Envisioners press buttons to inform, in the strictest sense of that word, namely, to make something improbable out of possibilities. They press buttons to seduce the automatic apparatus into making something that is improbable within its program. They press but­tons to coax improbable things from the whirring particle universe that the apparatus is calculating. And this improbable world of envisioning power surrounds the whirring particle universe like a skin, giving it a meaning. The power to envision is the power that sets out to make concrete sense of the abstract and absurd universe into which we are falling.

Willem Flusser, Into the Universe of Technical Images

Figure 1. Alan Warburton, RGBFAQ, 2020. Video. Still.

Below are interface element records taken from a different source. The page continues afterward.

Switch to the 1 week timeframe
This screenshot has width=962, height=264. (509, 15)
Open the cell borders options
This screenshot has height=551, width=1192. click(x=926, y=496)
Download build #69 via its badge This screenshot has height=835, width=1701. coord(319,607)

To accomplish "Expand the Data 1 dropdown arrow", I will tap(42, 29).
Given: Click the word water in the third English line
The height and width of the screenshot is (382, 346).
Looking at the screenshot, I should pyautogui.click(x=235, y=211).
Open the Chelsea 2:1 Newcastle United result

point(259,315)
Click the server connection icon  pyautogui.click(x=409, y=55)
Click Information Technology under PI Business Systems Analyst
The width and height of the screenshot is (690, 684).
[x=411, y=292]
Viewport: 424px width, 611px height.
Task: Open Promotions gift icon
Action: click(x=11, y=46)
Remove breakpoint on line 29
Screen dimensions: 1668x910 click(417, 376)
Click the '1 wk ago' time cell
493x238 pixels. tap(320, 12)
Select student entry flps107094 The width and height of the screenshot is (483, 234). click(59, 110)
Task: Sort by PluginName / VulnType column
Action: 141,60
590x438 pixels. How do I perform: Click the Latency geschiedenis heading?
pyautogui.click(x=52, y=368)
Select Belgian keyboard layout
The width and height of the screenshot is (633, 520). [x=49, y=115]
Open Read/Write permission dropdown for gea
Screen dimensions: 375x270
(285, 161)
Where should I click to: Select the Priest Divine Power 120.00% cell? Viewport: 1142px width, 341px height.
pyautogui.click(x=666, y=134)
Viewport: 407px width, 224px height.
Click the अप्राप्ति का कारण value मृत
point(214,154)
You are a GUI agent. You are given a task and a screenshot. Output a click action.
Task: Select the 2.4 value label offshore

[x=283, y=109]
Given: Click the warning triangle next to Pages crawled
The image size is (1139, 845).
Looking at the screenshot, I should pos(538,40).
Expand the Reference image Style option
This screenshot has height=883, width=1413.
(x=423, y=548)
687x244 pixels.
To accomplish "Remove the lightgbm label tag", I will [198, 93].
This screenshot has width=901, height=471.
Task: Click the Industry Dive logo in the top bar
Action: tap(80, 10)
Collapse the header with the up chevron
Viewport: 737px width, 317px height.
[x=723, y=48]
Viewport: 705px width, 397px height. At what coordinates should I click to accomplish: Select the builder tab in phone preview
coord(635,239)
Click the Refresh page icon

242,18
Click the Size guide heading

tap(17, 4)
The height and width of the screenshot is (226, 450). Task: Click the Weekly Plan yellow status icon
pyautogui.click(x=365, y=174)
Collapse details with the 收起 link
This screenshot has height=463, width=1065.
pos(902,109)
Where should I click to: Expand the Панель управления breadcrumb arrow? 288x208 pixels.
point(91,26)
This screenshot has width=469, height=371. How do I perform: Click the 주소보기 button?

I want to take this opportunity both to reflect on the epistemological questions that often accompany discourses on AI and animation, and to comment on a work that has deeply influenced the way I think about the topic and that has been enormously useful for my students as well. Alan Warburton’s video essay, RGBFAQ (2020), provides a historical overview of the “computational image,” which leads us from its development in the high-stakes military simulations of the second world war through the multiplication of render elements in computer graphics and the explosion of minable data in smartphone photos to deposit us in a strange loop where machine learning algorithms designed to operate on the “real world” are trained on synthetic datasets. All the while, Warburton explores the cultural transformations attendant to these expanding technical and aesthetic modes. I won’t describe it or relate too many of its details because you can see it for yourself here. In what follows I will use the way it configures relations between visual images and computational procedures to posit animation’s challenge to the logic of the black box.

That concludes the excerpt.